> Records provided
[Start]

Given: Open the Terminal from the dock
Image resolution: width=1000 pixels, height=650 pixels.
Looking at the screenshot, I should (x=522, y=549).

[End]
[Start]

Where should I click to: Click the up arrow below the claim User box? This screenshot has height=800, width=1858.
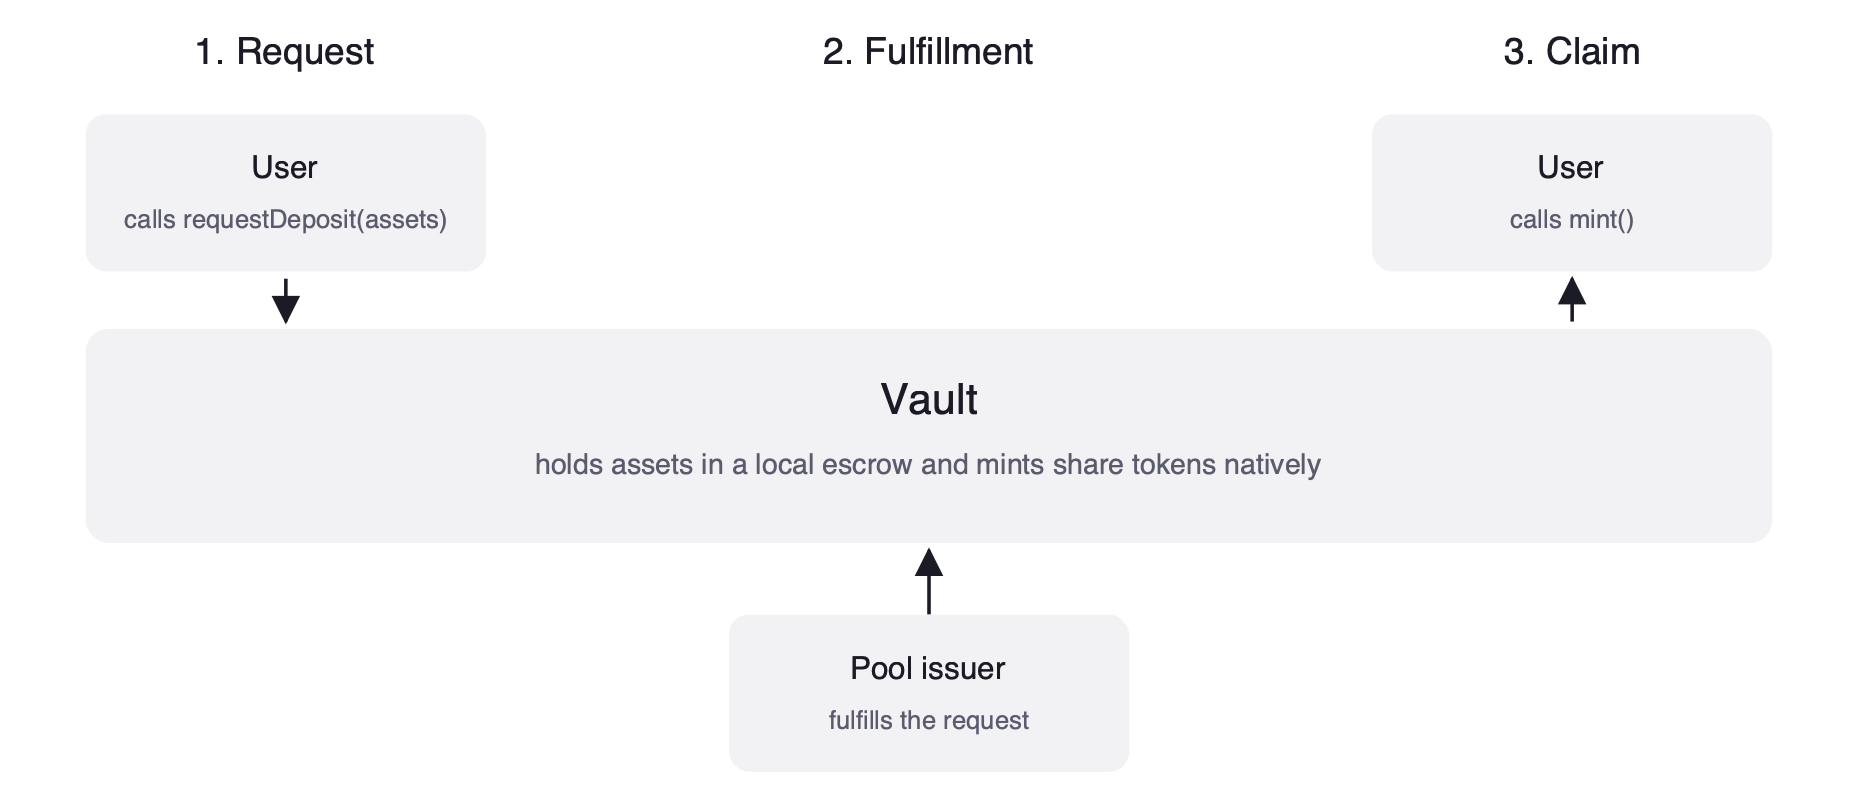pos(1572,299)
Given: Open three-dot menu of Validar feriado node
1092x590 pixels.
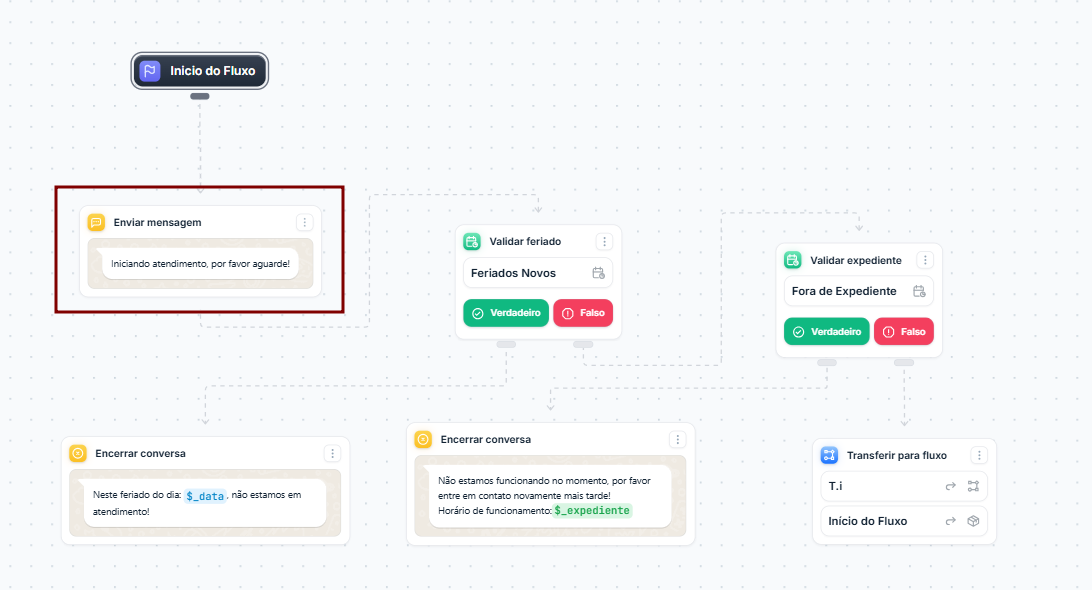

[End]

> Brief
Retype the data from the line with "Given: Open the Terminal from the dock" to the line with "Looking at the", keeping every character the same.

> Solution
Given: Open the Terminal from the dock
Image resolution: width=1000 pixels, height=650 pixels.
Looking at the screenshot, I should (x=522, y=549).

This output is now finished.